问题
I'm using Apyori library as an implementation of the Apriori algorithm.
rules = apriori(trs, min_support = 0.02, min_confidence = 0.1, min_lift = 3)
rules
is a generator and can be converted to a list with res=list(rules)
. For a large dataset, list(rules)
seem to take long time.
Can you help me understand if the rules are sorted in some criterion so that I can retrieve only the top-n most relevant rules? Or, what is the most efficient way to sort the rules
by the lift
for example.
This is what the typical output looks like (i.e. element in the list):
RelationRecord(items=frozenset({'chicken', 'light cream'}),
> support=0.004532728969470737,
> ordered_statistics=[OrderedStatistic(items_base=frozenset({'light cream'}),
> items_add=frozenset({'chicken'}),
> confidence=0.29059829059829057, lift=4.84395061728395)])
回答1:
Can you help me understand if the rules are sorted in some criterion?
tl;dr: They're in ascending order by length and secondarily by how the items in the consequent first appear in your transactions.
Long explanation: Apriori is a breadth first (level-wise) algorithm by default. During the mining step, it first discovers all frequent item sets of length 1, then all frequent itemsets of length 2, then 3, and so on. That means what ultimately determines the order is the order of the single-item candidates. With Apyori items are added to a [Python] list as they're first encountered in the transactions (see the add_transaction() method of the TransactionManager class here).
Rule generation works similarly with regard to consequents that meet the minimum confidence/lift thresholds. For example, for the frequent itemset {a, b, c, d}, we will look at rules (i.e. associations that met our interestingness criteria) that have just one item in the consequent first (e.g. {a, c, d} -> {b}, then {a, b, d} -> {c}), followed by interesting rules with two items in the consequent (e.g. {a, d} -> {b, c}).

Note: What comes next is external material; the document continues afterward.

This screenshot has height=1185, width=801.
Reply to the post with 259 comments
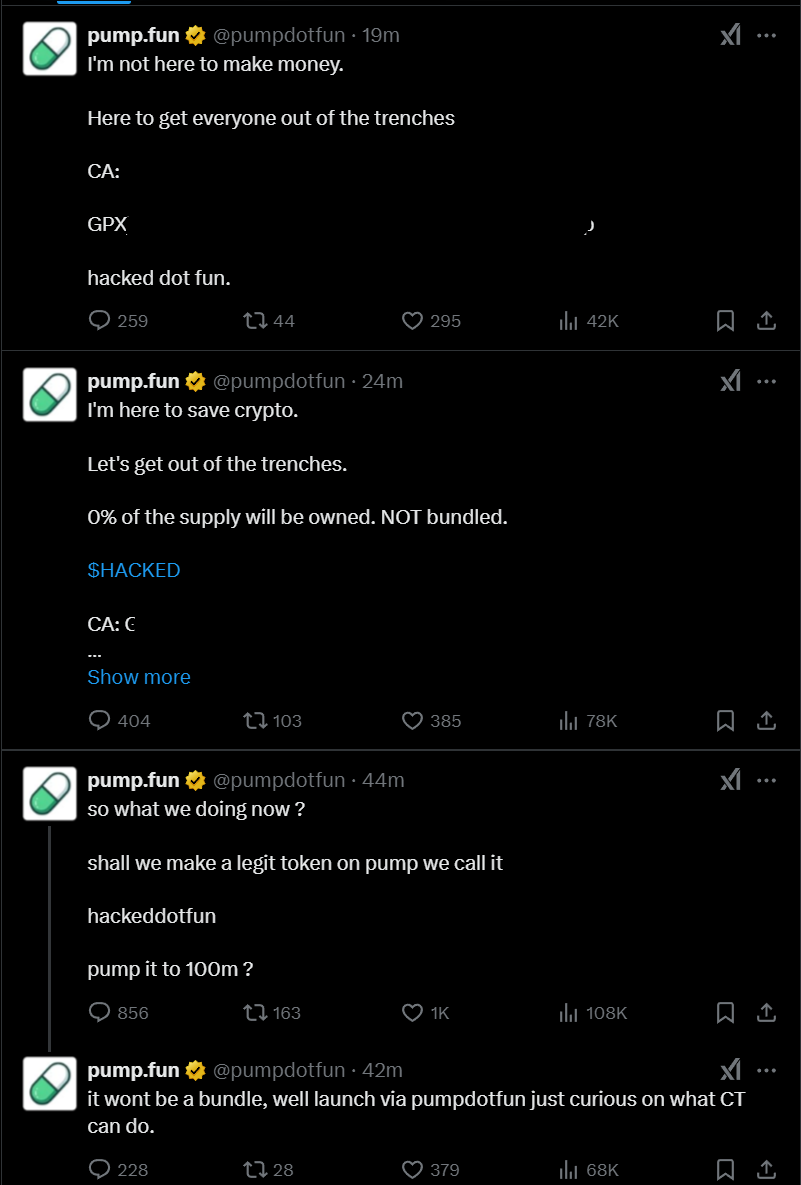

What is the most efficient way to sort the rules by the lift for example?
Unfortunately the result of the above explanation means that there really isn't a great way to do this by default. That said, there are a number of modified versions of Apriori and other ARL algorithms that can help with this. To my knowledge, none of those have made it to open source Python projects, however. It sounds like a top-k methodology is what you might be looking for. One approach can be found in this paper. If that's not enough, or is too much effort for your project, you might want to consider other approaches.
If you don't need to exhaustively mine all lengths of associations, I'd suggest looking at collaborative filtering.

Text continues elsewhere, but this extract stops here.